Claude Opus 4.8 is studying to say AI’s three hardest phrases: “I don’t know”
Abstract created by Good Solutions AI
In abstract:
- PCWorld experiences that Anthropic’s Claude Opus 4.8 focuses on enhancing AI honesty by instructing the mannequin to confess when it lacks info.
- The mannequin achieved near-perfect scores in honesty benchmarks for coding questions and exhibited analysis consciousness throughout testing.
- Opus 4.8 represents a big step ahead in making AI programs extra clear about their data limitations and uncertainties.
Honesty is a key sticking level with even essentially the most {powerful} LLMs. It’s not a lot that they’re deliberately mendacity to you; as a substitute, they’ll confidently inform you issues they’re not one hundred pc (and even 50 %) certain about.
With Opus 4.8, its newest Claude mannequin, Anthropic says it’s made Claude extra sincere about telling you what it doesn’t know, or if it has a low degree of confidence in what it’s telling you.
Launched Thursday, Claude Opus 4.8 is not Claude Mythos Preview, Anthropic’s new “frontier” mannequin that’s so {powerful}, solely a handful of “trusted companions” have been allowed to check it for safety causes. There’s nonetheless no strong launch date for Claude Mythos.
Arriving about six weeks after Claude Opus 4.7, Opus 4.8 takes over as Anthropic’s strongest mannequin normally availability, and for essentially the most half, it marks a “modest” enchancment over its predecessor, whereas Mythos Preview handily bests it in cybersecurity duties, Anthropic says.
However in response to the corporate’s benchmarks, Opus 4.8 is tops in a key class: honesty, with the mannequin snaring “near-perfect” scores in relation to admitting it doesn’t know the reply to a coding query.
Even the crazy-powerful Mythos Preview couldn’t finest Opus 8.7 on this specific honesty take a look at, coming in a detailed second, whereas Opus 4.7 completed a distant fourth.
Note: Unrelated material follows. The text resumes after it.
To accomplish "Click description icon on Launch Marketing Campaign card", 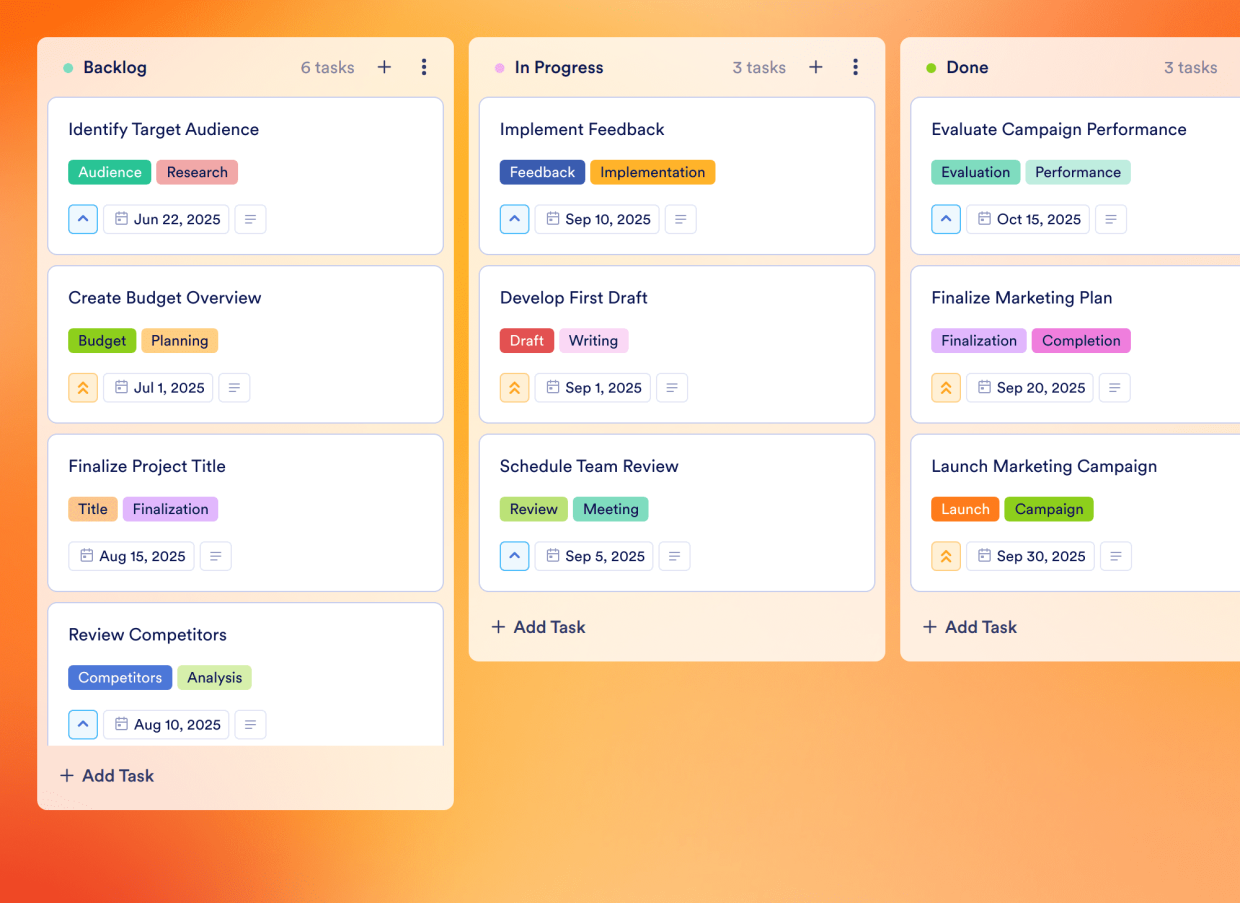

In fact, these are Anthropic’s benchmarks we’re seeing; we’ll have to attend for third-party testing to get extra goal outcomes, to not point out experiences from the wild. I plan on taking Opus 4.8 for a spin within the coming days.
Anthropic additionally shared some “regarding hints associated to analysis consciousness”–that means that Opus 4.8 confirmed indicators that it knew it was being examined–whereas noting a “tendency for the mannequin to cause about how its outputs might be graded.” These considerations aren’t distinctive to Opus 4.8; certainly, the most recent “frontier” fashions usually appear to know after they’re being poked and prodded.
Nonetheless, it’s good to see that fashions like Opus 4.8 are dialing down the BS, a minimum of on paper. Hopefully it’ll keep that degree of honesty in apply.